(Beginning of GIVEN INFORMATION)

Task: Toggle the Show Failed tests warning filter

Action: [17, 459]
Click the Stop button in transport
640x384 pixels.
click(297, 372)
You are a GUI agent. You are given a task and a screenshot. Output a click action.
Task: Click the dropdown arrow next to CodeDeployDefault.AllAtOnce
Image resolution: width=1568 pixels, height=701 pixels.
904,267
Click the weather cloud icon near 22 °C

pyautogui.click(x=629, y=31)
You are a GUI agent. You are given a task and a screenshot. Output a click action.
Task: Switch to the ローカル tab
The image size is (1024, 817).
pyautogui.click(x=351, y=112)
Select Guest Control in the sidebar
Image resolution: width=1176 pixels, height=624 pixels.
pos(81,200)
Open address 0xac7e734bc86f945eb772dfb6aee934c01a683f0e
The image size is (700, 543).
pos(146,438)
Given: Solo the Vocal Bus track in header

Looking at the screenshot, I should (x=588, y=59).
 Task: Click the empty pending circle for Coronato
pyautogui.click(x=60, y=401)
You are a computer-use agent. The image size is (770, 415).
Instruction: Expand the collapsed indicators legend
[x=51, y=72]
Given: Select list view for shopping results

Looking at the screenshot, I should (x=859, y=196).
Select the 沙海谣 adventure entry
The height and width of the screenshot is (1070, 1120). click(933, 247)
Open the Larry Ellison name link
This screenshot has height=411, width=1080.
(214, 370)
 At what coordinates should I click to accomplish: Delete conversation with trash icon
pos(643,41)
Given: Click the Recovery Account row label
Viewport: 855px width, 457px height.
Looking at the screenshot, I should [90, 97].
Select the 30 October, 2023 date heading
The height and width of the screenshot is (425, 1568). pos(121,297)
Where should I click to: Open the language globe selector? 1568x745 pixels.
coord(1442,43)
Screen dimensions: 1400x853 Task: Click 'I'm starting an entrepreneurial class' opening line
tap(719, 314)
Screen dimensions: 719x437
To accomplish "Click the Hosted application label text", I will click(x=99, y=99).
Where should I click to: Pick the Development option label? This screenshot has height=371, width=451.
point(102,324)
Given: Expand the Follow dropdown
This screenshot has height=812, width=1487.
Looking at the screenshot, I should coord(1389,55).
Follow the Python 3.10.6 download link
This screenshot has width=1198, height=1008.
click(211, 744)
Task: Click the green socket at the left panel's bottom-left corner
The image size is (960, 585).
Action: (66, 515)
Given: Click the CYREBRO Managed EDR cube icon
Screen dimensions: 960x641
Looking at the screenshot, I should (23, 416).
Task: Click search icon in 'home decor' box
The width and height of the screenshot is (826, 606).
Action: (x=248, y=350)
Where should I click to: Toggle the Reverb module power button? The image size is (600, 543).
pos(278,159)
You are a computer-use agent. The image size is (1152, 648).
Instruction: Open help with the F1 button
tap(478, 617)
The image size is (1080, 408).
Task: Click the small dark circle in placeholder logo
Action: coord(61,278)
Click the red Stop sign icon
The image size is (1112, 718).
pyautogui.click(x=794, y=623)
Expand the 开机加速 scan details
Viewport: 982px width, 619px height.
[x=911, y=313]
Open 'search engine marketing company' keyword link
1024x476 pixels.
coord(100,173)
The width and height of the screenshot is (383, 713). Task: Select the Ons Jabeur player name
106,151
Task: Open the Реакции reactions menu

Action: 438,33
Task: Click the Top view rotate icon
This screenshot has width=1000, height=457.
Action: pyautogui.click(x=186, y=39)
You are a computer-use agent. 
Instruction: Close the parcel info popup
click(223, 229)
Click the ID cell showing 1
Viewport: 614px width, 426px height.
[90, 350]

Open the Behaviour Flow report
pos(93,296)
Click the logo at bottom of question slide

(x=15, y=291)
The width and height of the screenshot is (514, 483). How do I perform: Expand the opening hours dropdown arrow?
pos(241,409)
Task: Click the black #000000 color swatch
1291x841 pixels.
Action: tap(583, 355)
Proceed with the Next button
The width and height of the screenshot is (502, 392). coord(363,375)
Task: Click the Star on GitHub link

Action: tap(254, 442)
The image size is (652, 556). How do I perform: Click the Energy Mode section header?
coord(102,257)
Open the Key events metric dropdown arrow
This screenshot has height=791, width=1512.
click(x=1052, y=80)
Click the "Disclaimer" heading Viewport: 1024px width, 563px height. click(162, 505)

(End of GIVEN INFORMATION)

TASK REQUIREMENTS: The listing above holds a line with "Screen dimensions: 1400x853" and a line with "You are a computer-use agent. The image size is (1152, 648).". Print the stretch from the first through the second, exactly and alone.

SOLUTION FOR THIS TASK:
Screen dimensions: 1400x853 Task: Click 'I'm starting an entrepreneurial class' opening line
tap(719, 314)
Screen dimensions: 719x437
To accomplish "Click the Hosted application label text", I will click(x=99, y=99).
Where should I click to: Pick the Development option label? This screenshot has height=371, width=451.
point(102,324)
Given: Expand the Follow dropdown
This screenshot has height=812, width=1487.
Looking at the screenshot, I should coord(1389,55).
Follow the Python 3.10.6 download link
This screenshot has width=1198, height=1008.
click(211, 744)
Task: Click the green socket at the left panel's bottom-left corner
The image size is (960, 585).
Action: (66, 515)
Given: Click the CYREBRO Managed EDR cube icon
Screen dimensions: 960x641
Looking at the screenshot, I should (23, 416).
Task: Click search icon in 'home decor' box
The width and height of the screenshot is (826, 606).
Action: (x=248, y=350)
Where should I click to: Toggle the Reverb module power button? The image size is (600, 543).
pos(278,159)
You are a computer-use agent. The image size is (1152, 648).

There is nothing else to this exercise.